#### Dados extraídos:
▼▼▼

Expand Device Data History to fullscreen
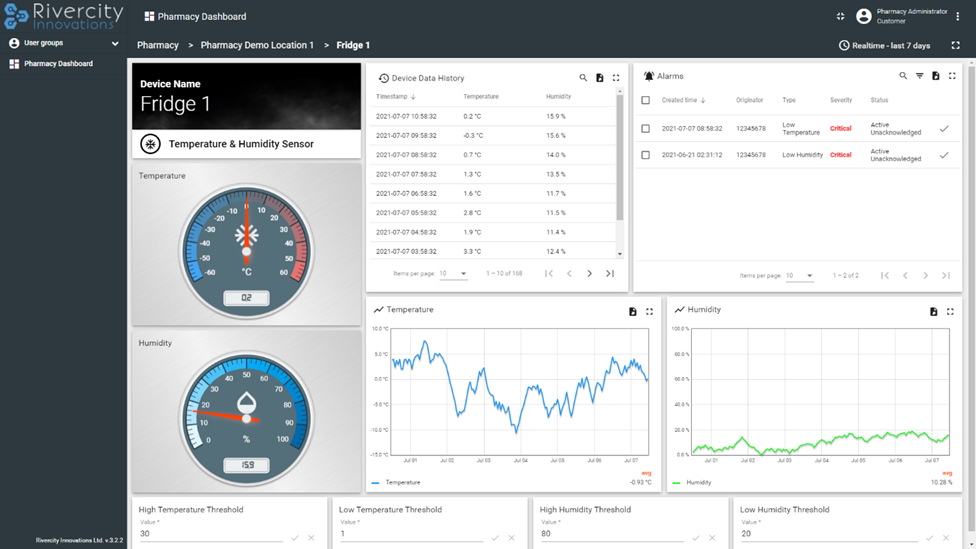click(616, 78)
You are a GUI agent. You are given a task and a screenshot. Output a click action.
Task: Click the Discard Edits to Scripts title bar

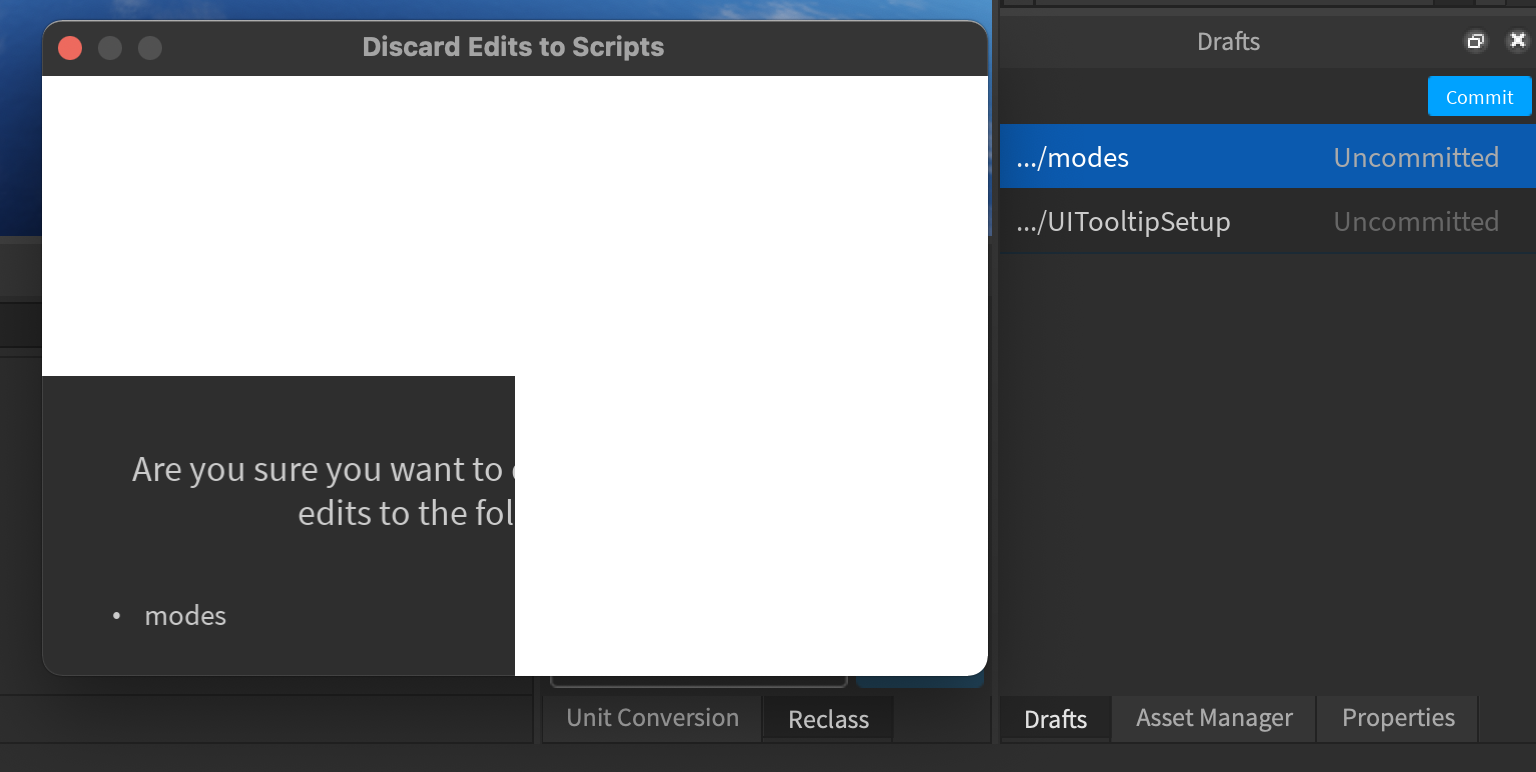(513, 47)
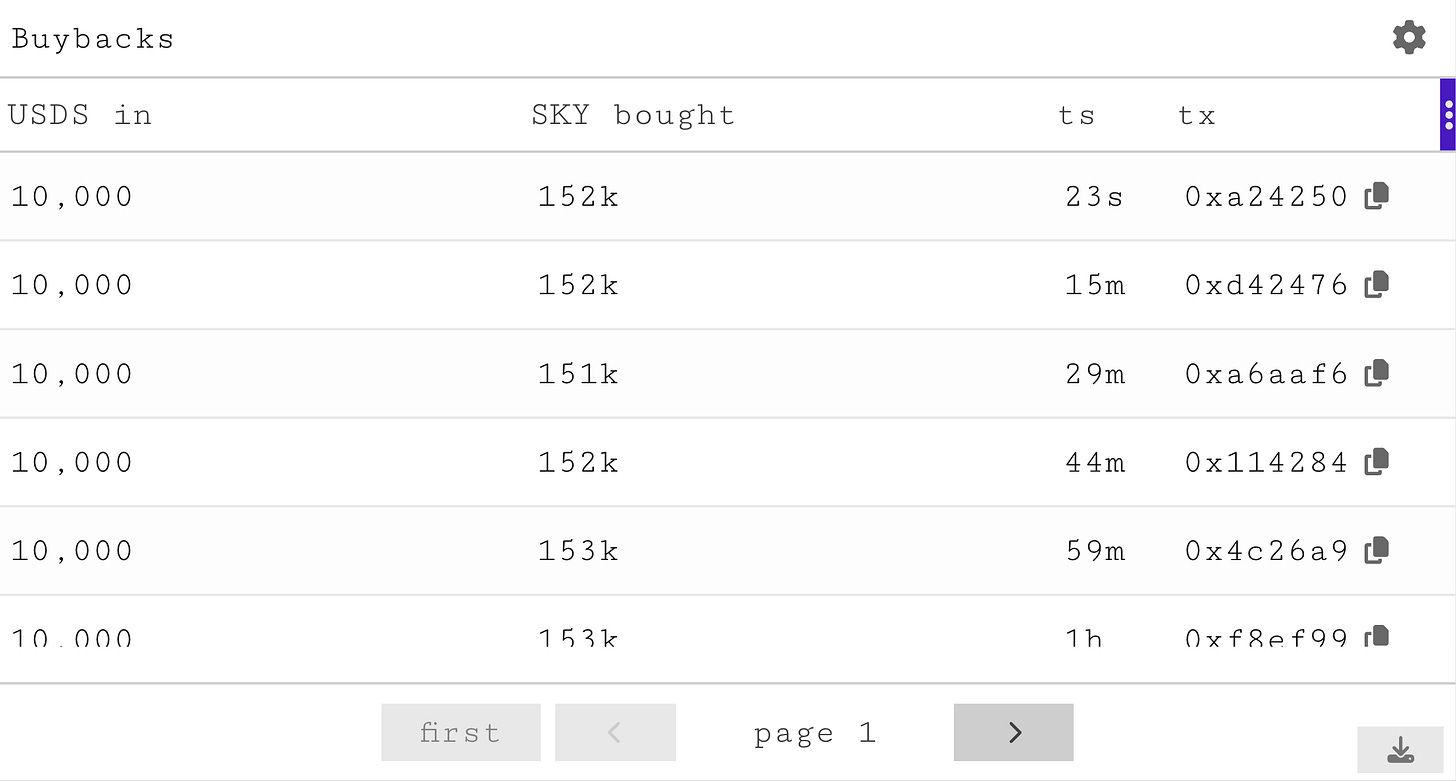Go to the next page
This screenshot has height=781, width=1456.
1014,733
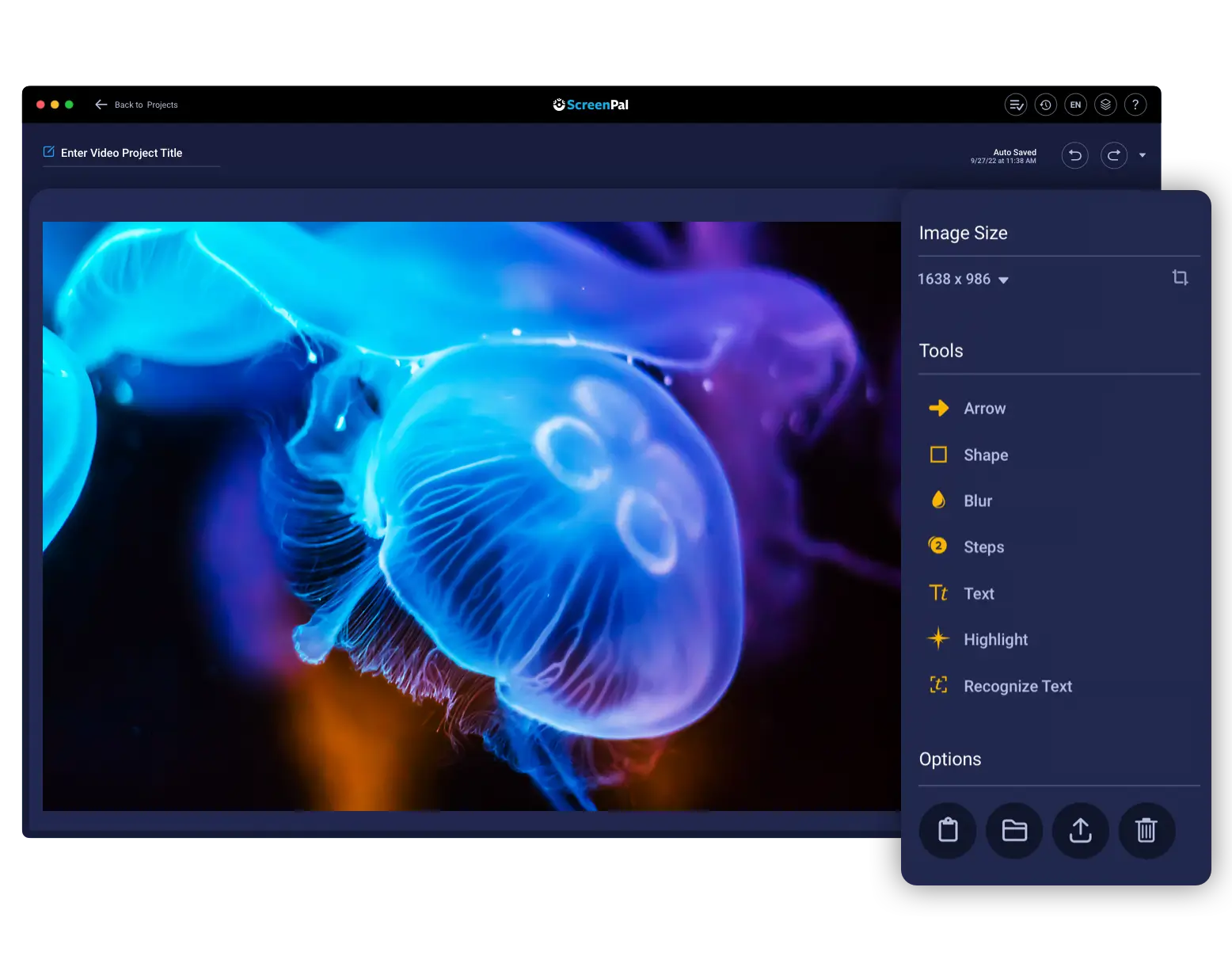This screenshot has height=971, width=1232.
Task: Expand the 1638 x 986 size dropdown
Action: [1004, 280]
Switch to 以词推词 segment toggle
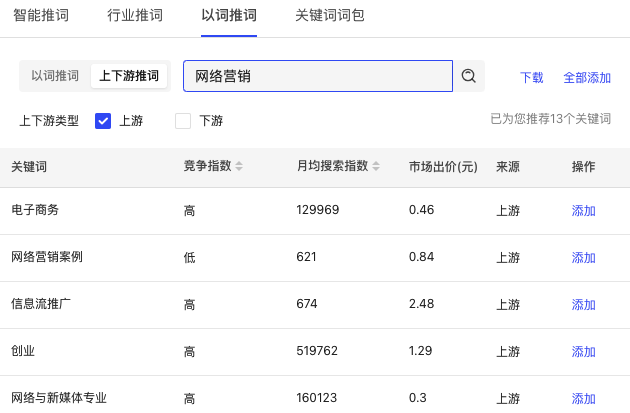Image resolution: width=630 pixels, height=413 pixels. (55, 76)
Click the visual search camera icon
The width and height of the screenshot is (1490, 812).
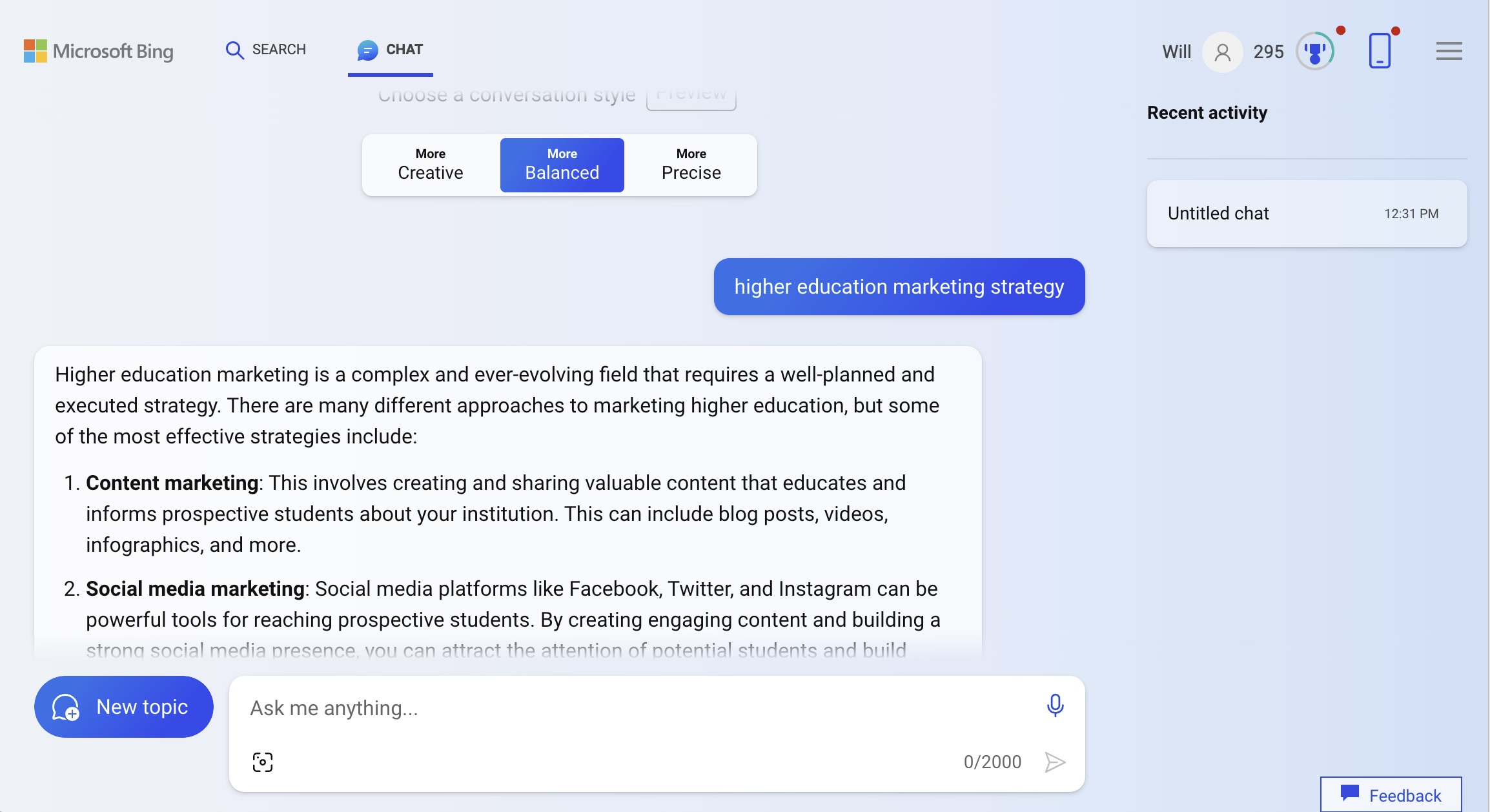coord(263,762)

▲▲▲

#### Detalhes do problema:
Reescreva todas as linhas acima trocando "toggle" por "button", sem mudar mais nada. Deixe as imagens de fora da resposta.

#### Resposta completa:
Expand Device Data History to fullscreen
click(616, 78)
You are a GUI agent. You are given a task and a screenshot. Output a click action.
Task: Click the Discard Edits to Scripts title bar

(513, 47)
Go to the next page
This screenshot has height=781, width=1456.
1014,733
This screenshot has height=971, width=1232.
Task: Expand the 1638 x 986 size dropdown
Action: [1004, 280]
Switch to 以词推词 segment button
Image resolution: width=630 pixels, height=413 pixels. (55, 76)
Click the visual search camera icon
The width and height of the screenshot is (1490, 812).
coord(263,762)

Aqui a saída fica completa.